Когда я встречал Лоснящегося, я отлично знал, что тут же за ним высунется и широкая морда Седого. Я избегал таких встреч, потому что ревнивый влюбленный самец кусал всех, кто приближался к Лоснящемуся. Он боялся, что кто-нибудь переманит его и молодой крысеныш уйдет с другим самцом или самкой. Поэтому Седой поспешно загонял его в нору и стерег, притаившись поблизости. А когда Лоснящийся выскальзывал из отверстия, полагая, что его опекуна нет поблизости, тот вдруг выскакивал из своего укрытия, хватал его зубами за шиворот, за хвост или за ухо и тащил обратно в гнездо.
Но Лоснящийся вовсе не собирался бежать, наоборот – он привязался к своему опекуну и старался везде сопровождать его. Правда, Седой ходил слишком далеко, и, зная, как опасны бывают эти путешествия, он перед каждым выходом загонял Лоснящегося в нору и забрасывал выход ветками и бумагой.
Нора находилась неподалеку от свалки, куда люди то и дело высыпали песок и глину. В ямках и углублениях на поверхности собиралась вода, в которой плавали личинки комаров и головастики.
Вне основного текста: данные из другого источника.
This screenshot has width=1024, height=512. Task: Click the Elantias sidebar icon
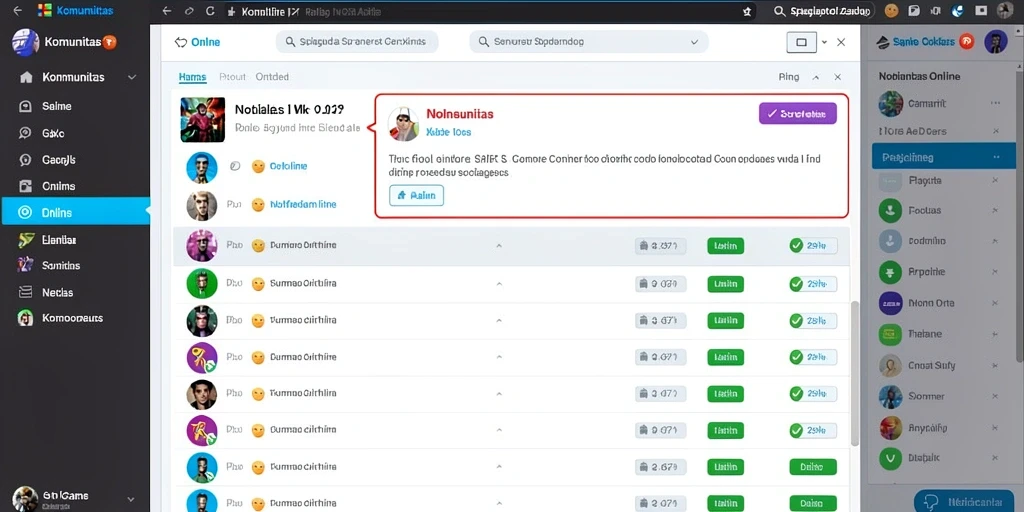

Почти тотчас же после ухода Седого Лоснящийся разгребал изнутри насыпанную кучу и вылезал на поверхность. Он усаживался на краю ближайшей лужи и вглядывался в тянувшегося к нему из воды крысеныша. Он нагибался ниже, трогал его лапками, щупал вибриссами, пытаясь разрешить странную загадку непонятного сородича, прячущегося по ту сторону водной глади.
Я подошел поближе, и в воде вдруг появилась крыса точно таких же размеров, что и я. Лоснящийся занервничал – он не привык к тому, чтобы вокруг было так много крыс. Я отскочил в сторону, и мое отражение исчезло, а он остался один на один со своим подводным двойником.
Он часто бегал от лужи к луже и терпеливо склонялся над водой в ожидании того, похожего на него, крысеныша, с которым ему ужасно хотелось пообщаться.
Проржавевшие мусорные бачки стояли у кирпичных стен покинутых людьми построек. Смеркалось. Высоко над нами свистел ветер, но ближе к земле воздух был почти неподвижен. Лоснящийся все сидел над большой лужей, всматриваясь в свое уже нечеткое в сумерках отражение.
Он смотрел, смотрел, вертел головой, но видел все меньше и меньше, потому что быстро приближалась ночь. Из-за кучи гниющих кочанов капусты я видел, как он крутит шеей, дрыгает хвостом, встает на задние лапки.
Неожиданно от построек оторвалась длинная тень и бесшумно двинулась к сидящему на краю лужи Лоснящемуся. Человек в сером плаще с капюшоном был очень похож на крысу. Мыслил и чувствовал он, видимо, тоже по-крысиному – иначе как бы ему удалось учуять или заметить покрытую серой шерстью спину на фоне такой же серой воды?
Крысолов подобрался незаметно и неожиданно нагнулся над Лоснящимся, который, наверное, увидев его отражение, подумал, что это Седой вернулся с прогулки и собирается тащить его зубами за ухо обратно в гнездо.